We all suffered something in the past, but that doesn't mean we have to be a prisoner to the past... we CAN CHOOSE to move past it, to overcome it and live life the fullest we can IN SPITE OF IT... One path is the path to destruction, the other path leads to redemption and forgiveness and peace and some measure of happiness. That's why when I hear about these morons like the trenchcoat punks shooting up a school or rich idiots shooting into crowds from a hotel room, I have ZERO sympathy for them... they CHOSE the wrong path, instead of STRUGGLING and WORKING and CLAWING to pull themselves up onto a BETTER PATH... they took "the easy way out".

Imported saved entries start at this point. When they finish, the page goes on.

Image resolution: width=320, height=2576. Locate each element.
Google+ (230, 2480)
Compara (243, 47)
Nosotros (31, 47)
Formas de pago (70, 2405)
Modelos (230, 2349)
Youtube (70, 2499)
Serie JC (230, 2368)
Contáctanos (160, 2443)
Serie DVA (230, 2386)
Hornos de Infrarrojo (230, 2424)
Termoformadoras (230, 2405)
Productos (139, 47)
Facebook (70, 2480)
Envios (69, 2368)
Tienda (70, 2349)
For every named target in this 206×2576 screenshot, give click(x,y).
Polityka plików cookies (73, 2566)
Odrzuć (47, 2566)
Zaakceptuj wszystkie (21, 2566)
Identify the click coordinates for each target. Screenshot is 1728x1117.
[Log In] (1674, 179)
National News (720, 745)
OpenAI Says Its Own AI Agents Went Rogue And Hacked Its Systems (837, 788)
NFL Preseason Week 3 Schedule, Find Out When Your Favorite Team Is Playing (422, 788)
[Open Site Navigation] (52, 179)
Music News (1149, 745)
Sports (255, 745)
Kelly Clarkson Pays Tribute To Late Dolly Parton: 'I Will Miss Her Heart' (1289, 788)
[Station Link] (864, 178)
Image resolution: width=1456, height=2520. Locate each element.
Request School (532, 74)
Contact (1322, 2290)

In spite of everything, I did the best I could, I have no regrets. I stood by my parents and grandparents, took care of them and the farms, helped them as best I could, took care of them in their infirmity and illness and did the best I could, and walked them to the grave. I fulfilled my obligations to MY FAMILY, even when I perfectly understand WHY some folks move 3,000 miles away from their family and parents and only see them maybe once or twice a year for a few days, if that, maybe call them once a month. After Dad passed, I called mom *almost* every day, and days when I didn't or couldn't usually Jay or Julie did. Just because it was the right thing to do, and she needed it. I always did the best I could for them. I wasn't a perfect son or grandson, but I did the best I could.

Anyway, in the end, that's all we CAN do. Like my sister said after the funeral, "we're all orphans now" so it's time to move on to the next phase of life.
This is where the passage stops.